┌────────

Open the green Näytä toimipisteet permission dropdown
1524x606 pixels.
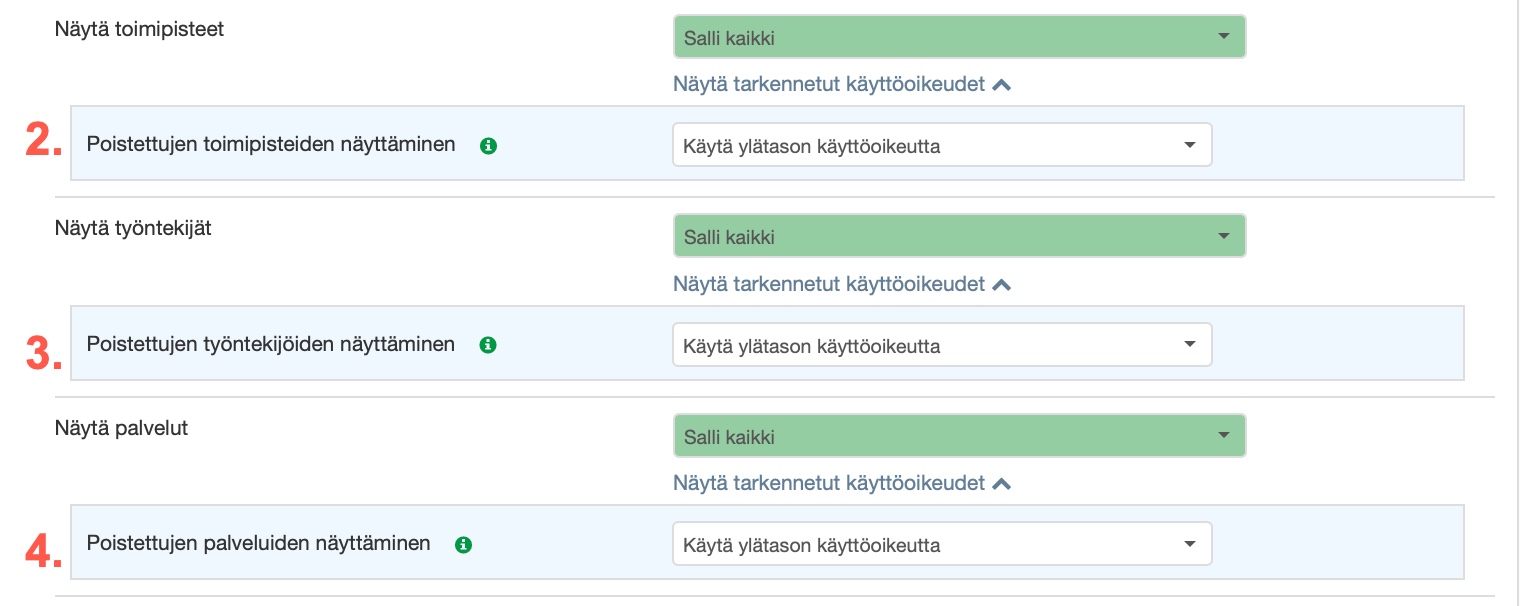pyautogui.click(x=959, y=38)
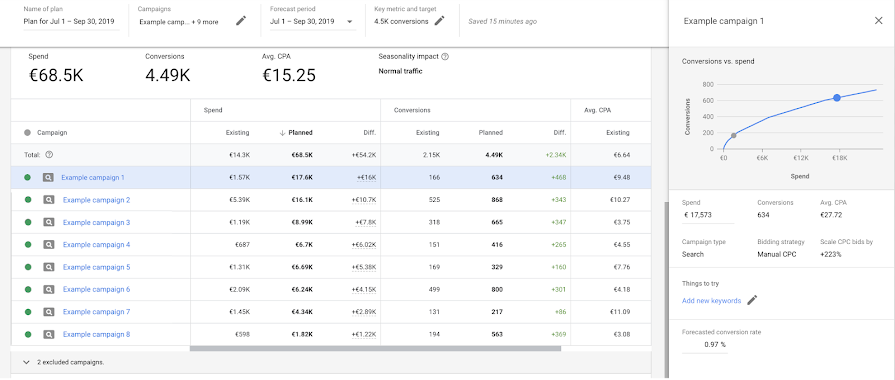Screen dimensions: 895x380
Task: Open the Forecast period dropdown
Action: (x=312, y=22)
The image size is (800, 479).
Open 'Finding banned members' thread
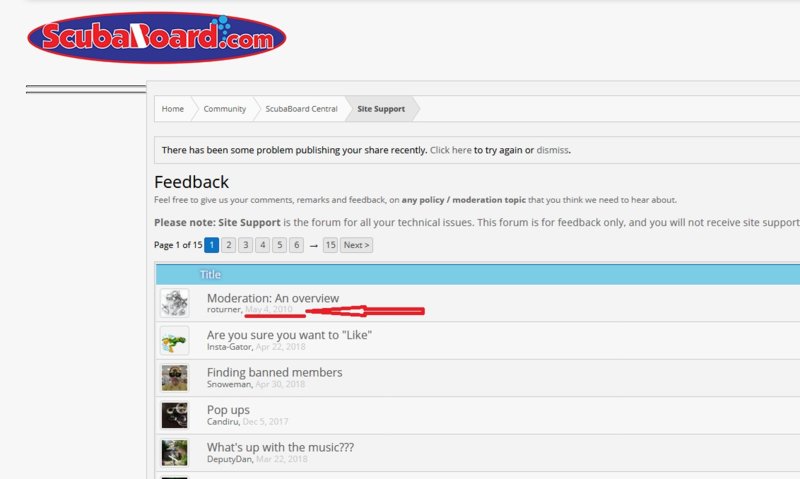[x=274, y=372]
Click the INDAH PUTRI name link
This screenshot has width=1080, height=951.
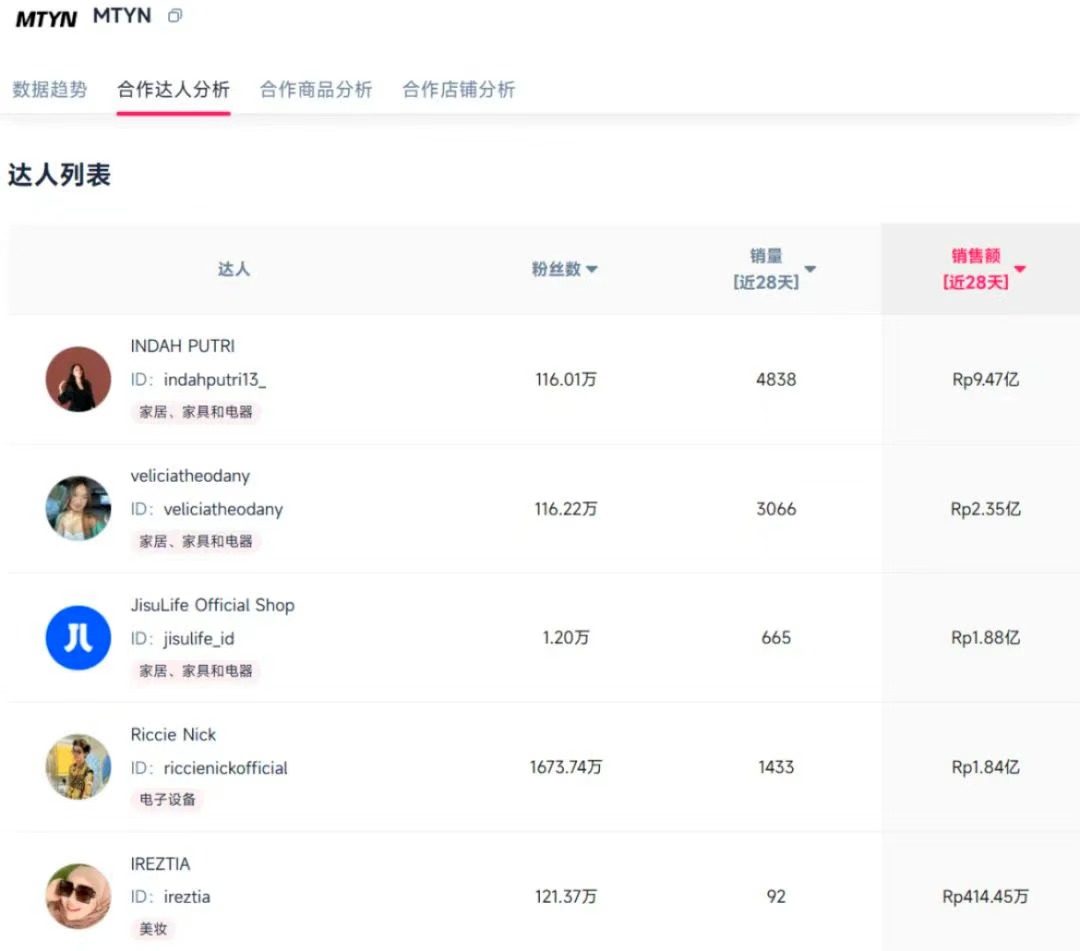(182, 346)
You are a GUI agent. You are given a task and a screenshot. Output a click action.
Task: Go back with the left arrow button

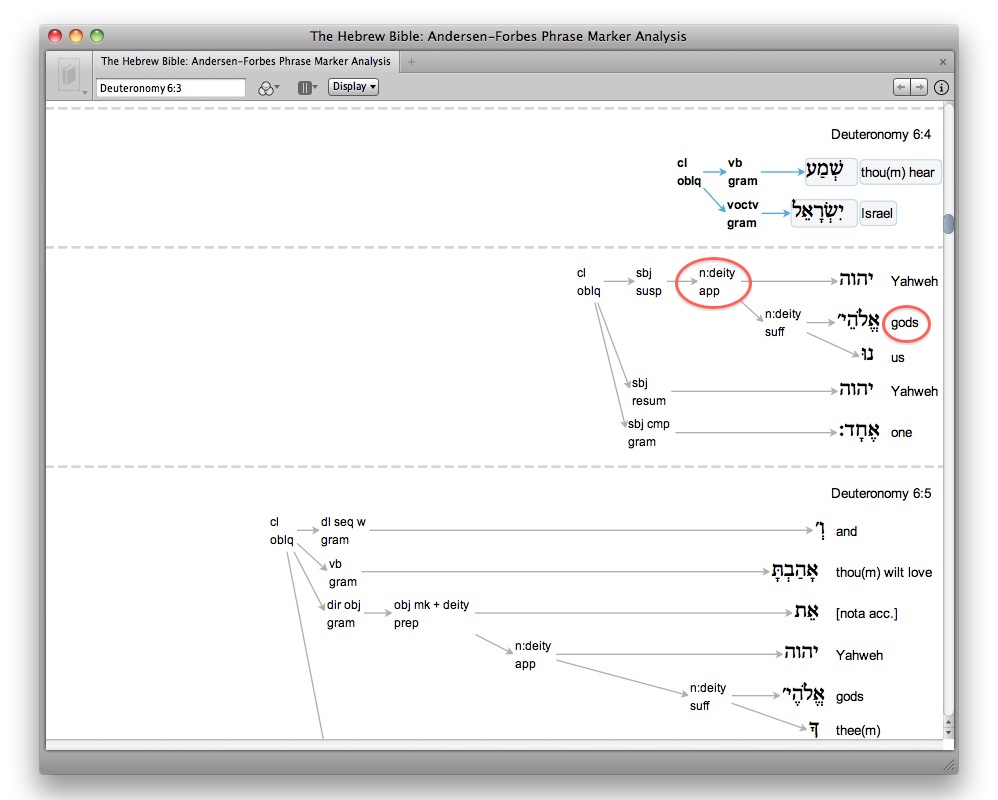click(902, 88)

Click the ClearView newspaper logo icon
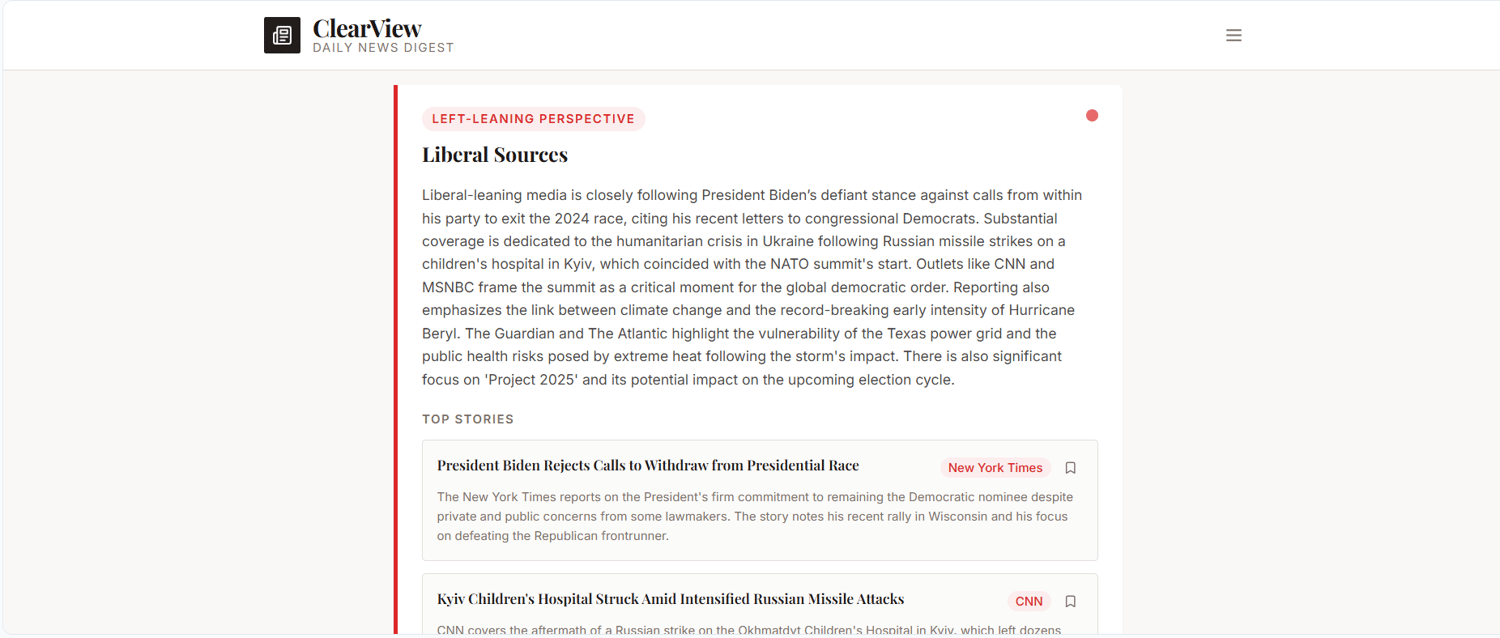coord(282,35)
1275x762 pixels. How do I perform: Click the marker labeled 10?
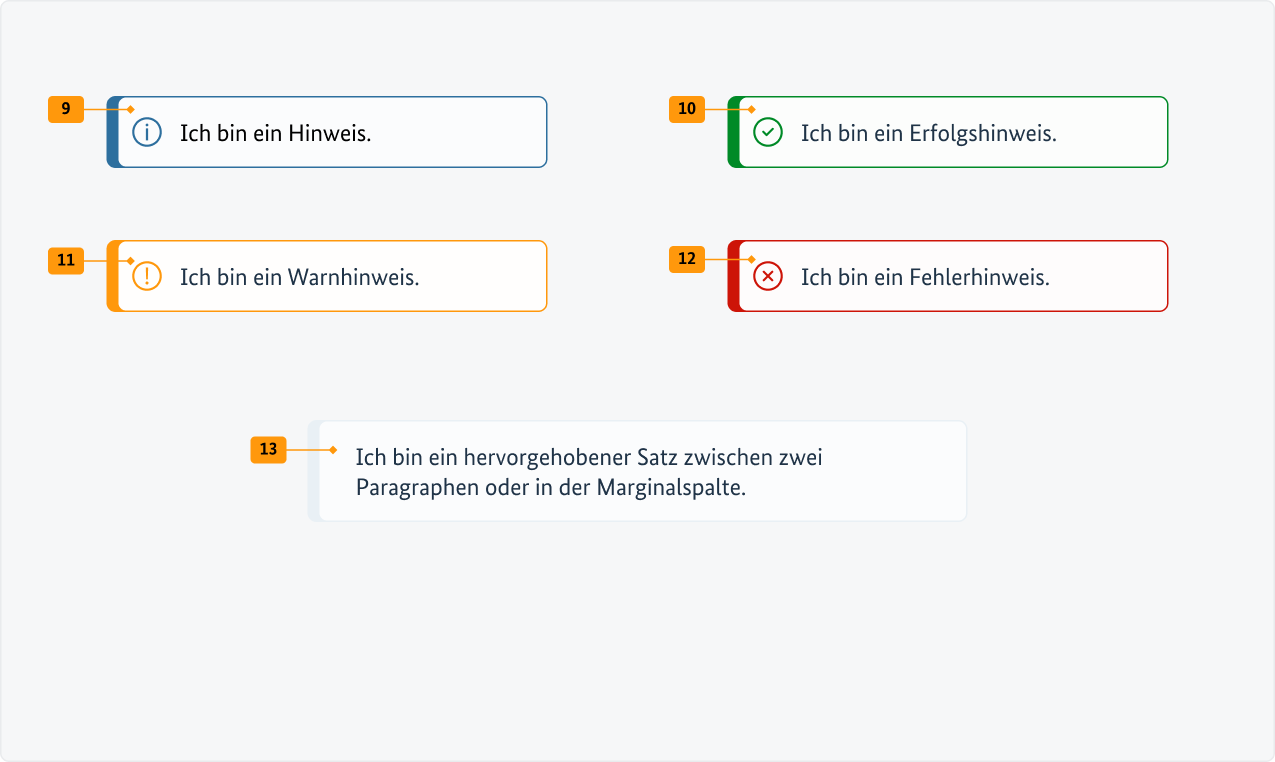(x=687, y=110)
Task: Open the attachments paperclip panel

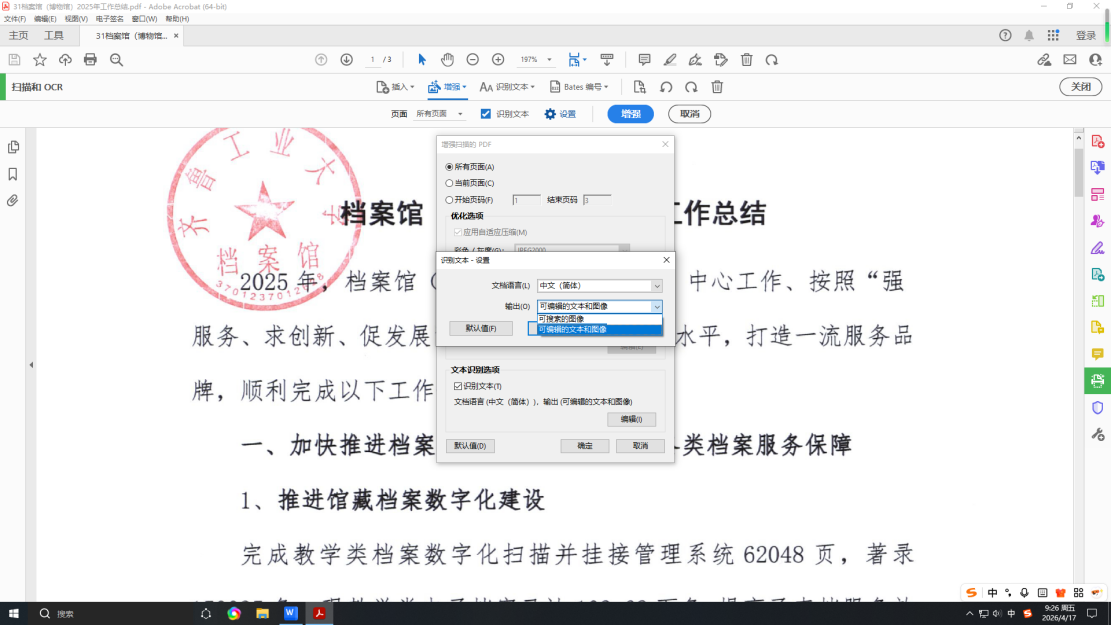Action: (13, 200)
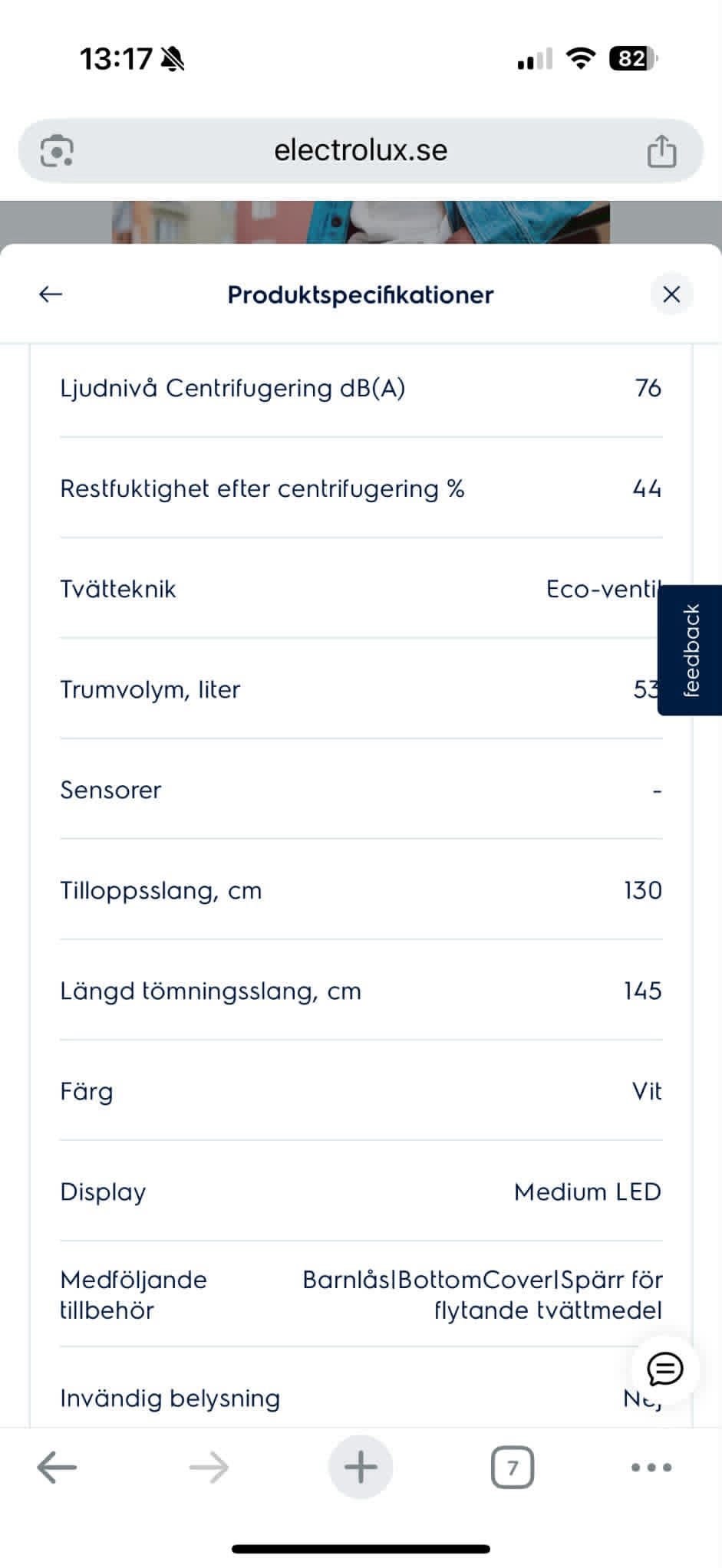
Task: Tap the share icon in address bar
Action: coord(661,150)

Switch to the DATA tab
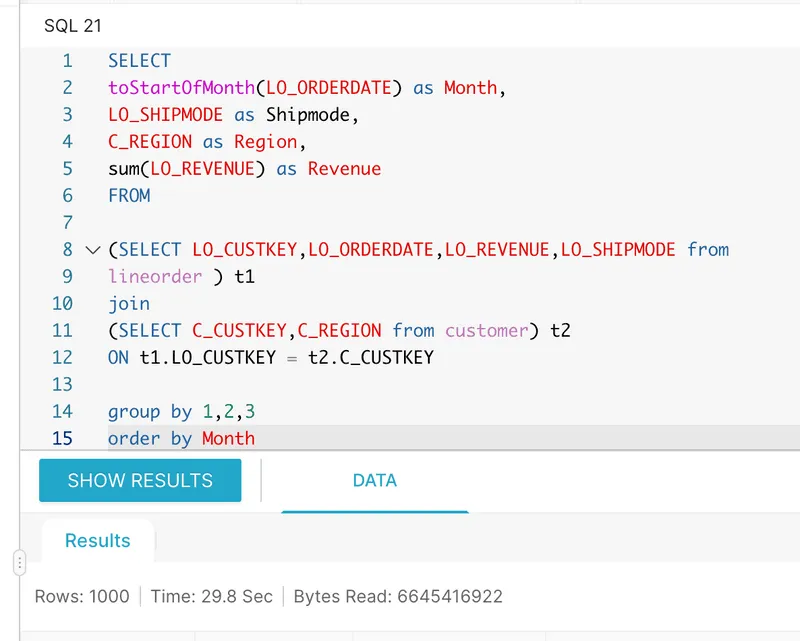tap(375, 480)
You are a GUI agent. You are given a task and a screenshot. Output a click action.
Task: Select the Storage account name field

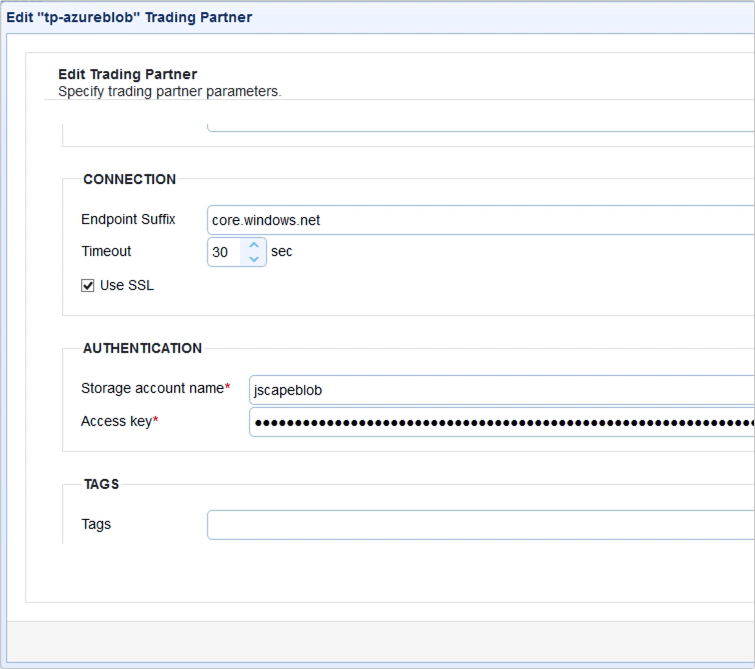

└────────

### TASK DIRECTIONS
Reproduce, unchanged, each line between the one with "Click the ClearView newspaper logo icon" and the last line of the material, both included; the pictures do not go in.

### OUTPUT OF THE EXERCISE
Click the ClearView newspaper logo icon
coord(282,35)
1275x762 pixels. How do I perform: Click the marker labeled 10?
(x=687, y=110)
Task: Open the attachments paperclip panel

Action: (13, 200)
Task: Tap the share icon in address bar
Action: coord(661,150)

Switch to the DATA tab
tap(375, 480)
You are a GUI agent. You are given a task and a screenshot. Output a click action.
Task: Select the Storage account name field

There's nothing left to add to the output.